Use case
AI support with approvals for teams that need automation without losing control
ResolveKit is built for teams that want an AI support agent to do useful work, but not at the cost of operator visibility or risk control. Approvals are part of the support motion, not a bolt-on afterthought.
If your support automation can touch customer state, explain an account issue, or trigger product actions, the question is not just whether the model can answer. The question is whether the workflow stays commercially safe when the model is wrong, uncertain, or operating in a sensitive moment.
Why teams look for this
Most AI support tools force a bad tradeoff
Either the assistant is too weak to do anything beyond generic deflection, or it is powerful enough to be risky without good approval boundaries.
Teams often lack a clean policy layer for what can auto-run, what should stop for consent, and what must always route to a human.
When something does go wrong, operators may not have a clear trace of what the assistant saw, proposed, or executed.
Why ResolveKit fits
ResolveKit makes approvals part of the operating model
Approval requirements can be tied to the action, the workflow, and the product context instead of handled informally.
The assistant can explain what it wants to do and why before any sensitive step runs.
Operators can review session traces afterward to understand what happened and refine the policy boundary.
What changes
Safer automation rollout
Teams can start with tighter approval boundaries and loosen them only where the workflow is proven and acceptable.
What changes
Clearer operator trust
Approvals, traces, and visible action paths give support and product teams something concrete to trust and refine.
What changes
Less policy improvisation
Instead of deciding case by case in Slack or internal docs, the workflow itself carries the approval logic.
Where approvals matter
Examples of support actions that should not be a black box
Refreshing entitlements, resending account flows, or changing account-linked state that affects the user experience.

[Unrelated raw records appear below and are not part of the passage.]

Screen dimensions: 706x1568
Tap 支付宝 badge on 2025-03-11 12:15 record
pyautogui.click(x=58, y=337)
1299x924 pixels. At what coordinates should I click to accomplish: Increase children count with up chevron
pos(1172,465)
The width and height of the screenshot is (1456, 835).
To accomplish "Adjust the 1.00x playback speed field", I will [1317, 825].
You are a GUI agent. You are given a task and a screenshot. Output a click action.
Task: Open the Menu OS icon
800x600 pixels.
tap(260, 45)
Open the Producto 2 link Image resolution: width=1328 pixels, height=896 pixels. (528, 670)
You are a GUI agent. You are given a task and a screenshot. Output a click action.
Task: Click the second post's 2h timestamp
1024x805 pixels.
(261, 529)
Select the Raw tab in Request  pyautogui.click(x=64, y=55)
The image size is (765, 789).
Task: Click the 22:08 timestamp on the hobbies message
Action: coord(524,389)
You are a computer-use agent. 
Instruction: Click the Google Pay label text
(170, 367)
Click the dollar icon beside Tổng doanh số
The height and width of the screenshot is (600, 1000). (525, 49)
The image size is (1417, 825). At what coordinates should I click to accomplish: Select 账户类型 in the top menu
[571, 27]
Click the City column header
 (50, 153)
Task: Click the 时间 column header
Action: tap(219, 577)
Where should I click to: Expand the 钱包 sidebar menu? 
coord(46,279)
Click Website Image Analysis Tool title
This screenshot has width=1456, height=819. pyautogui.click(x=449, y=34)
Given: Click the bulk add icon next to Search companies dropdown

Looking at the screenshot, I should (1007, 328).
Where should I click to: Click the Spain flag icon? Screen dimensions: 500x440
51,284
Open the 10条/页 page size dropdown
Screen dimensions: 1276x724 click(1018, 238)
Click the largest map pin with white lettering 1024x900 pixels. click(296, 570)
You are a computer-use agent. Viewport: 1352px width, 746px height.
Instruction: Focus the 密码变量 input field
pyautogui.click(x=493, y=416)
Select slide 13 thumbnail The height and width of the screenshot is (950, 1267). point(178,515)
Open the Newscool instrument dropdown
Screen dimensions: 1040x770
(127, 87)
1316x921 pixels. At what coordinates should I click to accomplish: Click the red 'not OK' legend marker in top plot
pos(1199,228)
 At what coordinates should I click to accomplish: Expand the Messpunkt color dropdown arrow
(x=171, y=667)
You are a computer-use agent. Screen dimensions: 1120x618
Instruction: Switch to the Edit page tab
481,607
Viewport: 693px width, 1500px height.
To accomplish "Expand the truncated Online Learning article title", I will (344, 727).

Support actions that may reveal sensitive information or have billing, access, or security implications.
Any step where the team wants a human-in-the-loop boundary before the action executes in a customer-facing session.
What ResolveKit adds
Control without killing usefulness
The assistant can still explain the issue, recommend a next step, and propose the action path without blindly auto-running everything.
Approval checkpoints keep the workflow transparent instead of burying risk behind vague promises of 'guardrails'.
Trace data helps support, product, and engineering review the exact session rather than argue over hypotheticals.